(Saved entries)
++++++++
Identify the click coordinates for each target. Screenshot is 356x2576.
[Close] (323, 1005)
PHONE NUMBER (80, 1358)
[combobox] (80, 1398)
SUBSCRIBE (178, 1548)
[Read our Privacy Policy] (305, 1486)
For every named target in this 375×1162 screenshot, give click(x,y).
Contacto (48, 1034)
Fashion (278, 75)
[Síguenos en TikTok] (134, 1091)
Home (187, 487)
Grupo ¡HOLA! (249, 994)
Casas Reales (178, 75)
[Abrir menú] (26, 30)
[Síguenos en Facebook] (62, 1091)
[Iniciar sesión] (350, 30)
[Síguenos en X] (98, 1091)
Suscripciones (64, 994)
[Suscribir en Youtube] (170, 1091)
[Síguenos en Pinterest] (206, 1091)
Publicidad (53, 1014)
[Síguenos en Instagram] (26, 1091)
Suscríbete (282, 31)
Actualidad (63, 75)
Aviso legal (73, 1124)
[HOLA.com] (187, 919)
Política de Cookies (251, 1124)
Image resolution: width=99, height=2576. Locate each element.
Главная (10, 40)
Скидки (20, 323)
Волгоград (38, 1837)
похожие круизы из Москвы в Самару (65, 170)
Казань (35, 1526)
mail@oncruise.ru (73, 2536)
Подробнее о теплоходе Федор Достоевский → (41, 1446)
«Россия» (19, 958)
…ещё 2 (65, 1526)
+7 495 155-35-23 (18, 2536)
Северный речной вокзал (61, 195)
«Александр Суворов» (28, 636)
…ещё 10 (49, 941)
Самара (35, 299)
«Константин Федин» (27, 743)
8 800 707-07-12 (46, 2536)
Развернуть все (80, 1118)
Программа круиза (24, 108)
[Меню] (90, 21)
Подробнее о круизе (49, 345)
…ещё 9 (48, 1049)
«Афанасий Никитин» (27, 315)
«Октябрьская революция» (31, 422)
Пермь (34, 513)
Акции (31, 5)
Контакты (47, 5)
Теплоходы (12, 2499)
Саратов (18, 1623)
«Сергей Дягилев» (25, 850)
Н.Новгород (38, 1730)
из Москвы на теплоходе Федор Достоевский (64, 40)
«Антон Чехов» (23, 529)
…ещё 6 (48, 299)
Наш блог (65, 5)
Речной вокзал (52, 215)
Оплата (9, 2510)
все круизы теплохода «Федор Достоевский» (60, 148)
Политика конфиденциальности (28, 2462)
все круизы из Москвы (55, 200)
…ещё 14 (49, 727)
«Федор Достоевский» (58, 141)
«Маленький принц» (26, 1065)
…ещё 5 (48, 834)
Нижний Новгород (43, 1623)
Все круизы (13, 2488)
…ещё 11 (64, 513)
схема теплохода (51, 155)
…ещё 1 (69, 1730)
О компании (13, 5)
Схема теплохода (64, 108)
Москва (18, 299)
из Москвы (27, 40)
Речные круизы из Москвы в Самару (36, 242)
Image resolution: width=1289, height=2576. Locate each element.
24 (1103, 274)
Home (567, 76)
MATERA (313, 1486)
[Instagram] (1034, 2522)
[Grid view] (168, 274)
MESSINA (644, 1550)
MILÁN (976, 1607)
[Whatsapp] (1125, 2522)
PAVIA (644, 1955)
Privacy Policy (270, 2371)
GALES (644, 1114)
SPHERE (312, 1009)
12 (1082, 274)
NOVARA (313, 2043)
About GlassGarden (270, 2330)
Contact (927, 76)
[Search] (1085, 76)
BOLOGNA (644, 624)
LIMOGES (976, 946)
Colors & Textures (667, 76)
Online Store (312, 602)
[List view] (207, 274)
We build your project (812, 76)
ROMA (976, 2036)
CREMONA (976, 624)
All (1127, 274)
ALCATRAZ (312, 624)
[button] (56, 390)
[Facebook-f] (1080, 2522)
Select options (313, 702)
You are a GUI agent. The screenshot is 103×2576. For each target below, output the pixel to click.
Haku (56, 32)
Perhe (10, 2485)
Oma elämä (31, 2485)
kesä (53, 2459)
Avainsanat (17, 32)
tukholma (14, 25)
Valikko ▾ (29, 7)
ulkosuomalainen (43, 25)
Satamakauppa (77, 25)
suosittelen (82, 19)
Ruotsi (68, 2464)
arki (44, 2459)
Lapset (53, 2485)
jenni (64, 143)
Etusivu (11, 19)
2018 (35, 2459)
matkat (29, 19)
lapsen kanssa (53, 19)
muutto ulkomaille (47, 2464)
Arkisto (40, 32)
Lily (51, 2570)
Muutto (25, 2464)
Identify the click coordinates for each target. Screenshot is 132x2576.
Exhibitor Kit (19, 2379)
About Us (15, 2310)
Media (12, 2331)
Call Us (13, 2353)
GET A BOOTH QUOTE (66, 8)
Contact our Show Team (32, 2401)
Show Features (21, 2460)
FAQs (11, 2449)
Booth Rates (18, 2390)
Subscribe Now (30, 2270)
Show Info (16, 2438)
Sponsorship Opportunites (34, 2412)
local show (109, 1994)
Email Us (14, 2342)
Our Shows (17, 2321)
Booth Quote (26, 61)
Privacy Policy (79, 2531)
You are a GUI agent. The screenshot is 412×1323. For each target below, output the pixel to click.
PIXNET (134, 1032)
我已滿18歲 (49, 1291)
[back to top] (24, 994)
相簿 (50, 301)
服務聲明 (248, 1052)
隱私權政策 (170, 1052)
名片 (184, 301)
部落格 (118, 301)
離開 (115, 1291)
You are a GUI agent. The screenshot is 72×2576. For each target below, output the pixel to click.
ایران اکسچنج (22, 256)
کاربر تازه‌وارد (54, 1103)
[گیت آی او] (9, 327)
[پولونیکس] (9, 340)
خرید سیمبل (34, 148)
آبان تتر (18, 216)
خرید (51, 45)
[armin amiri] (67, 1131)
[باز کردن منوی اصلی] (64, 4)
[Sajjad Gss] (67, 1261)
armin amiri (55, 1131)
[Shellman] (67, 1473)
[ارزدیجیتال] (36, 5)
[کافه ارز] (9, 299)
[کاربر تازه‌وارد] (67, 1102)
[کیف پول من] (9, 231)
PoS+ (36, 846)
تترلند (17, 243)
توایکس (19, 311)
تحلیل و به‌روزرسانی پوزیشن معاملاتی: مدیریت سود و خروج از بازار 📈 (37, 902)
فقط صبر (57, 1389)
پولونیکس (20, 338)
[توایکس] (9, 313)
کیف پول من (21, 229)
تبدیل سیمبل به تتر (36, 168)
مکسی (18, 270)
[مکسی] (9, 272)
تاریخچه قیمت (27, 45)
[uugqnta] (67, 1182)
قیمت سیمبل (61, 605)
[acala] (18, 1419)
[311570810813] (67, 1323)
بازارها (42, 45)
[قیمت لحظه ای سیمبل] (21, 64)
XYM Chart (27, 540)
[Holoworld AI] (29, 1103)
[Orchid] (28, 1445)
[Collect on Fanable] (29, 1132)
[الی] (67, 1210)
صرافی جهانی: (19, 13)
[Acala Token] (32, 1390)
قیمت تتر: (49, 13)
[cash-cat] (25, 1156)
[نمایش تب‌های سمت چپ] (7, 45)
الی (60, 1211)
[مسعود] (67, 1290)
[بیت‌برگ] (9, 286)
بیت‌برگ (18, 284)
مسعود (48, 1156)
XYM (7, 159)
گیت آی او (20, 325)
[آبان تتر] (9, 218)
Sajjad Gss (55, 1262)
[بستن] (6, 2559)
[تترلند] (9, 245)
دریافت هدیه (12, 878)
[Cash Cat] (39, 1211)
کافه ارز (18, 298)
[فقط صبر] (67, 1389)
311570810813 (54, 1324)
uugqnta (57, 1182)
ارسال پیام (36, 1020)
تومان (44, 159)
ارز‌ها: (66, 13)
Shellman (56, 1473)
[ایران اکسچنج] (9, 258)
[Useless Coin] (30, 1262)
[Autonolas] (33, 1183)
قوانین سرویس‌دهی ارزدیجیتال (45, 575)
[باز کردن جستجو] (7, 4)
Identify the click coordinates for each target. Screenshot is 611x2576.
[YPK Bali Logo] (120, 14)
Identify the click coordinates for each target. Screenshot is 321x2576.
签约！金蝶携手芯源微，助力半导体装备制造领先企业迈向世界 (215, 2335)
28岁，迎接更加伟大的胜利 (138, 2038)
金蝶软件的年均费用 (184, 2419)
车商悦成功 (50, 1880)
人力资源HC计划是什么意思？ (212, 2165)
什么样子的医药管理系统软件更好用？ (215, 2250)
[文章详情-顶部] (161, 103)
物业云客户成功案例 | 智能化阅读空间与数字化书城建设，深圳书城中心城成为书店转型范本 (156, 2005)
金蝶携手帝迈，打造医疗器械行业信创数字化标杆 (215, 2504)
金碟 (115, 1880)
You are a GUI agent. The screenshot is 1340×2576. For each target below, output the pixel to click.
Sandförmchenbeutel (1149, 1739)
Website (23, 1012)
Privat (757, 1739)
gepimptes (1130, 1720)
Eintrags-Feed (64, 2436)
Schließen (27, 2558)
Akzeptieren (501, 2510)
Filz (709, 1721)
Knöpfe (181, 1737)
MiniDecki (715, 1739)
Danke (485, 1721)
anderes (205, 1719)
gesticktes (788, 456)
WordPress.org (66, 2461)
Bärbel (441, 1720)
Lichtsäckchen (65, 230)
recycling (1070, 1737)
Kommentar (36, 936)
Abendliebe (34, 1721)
++++++++
HOW TO COMPLETE THIS TASK:
Determine how many lines in the data include "вокзал", and let the answer be that number alone.

ANSWER TO THE PROBLEM:
2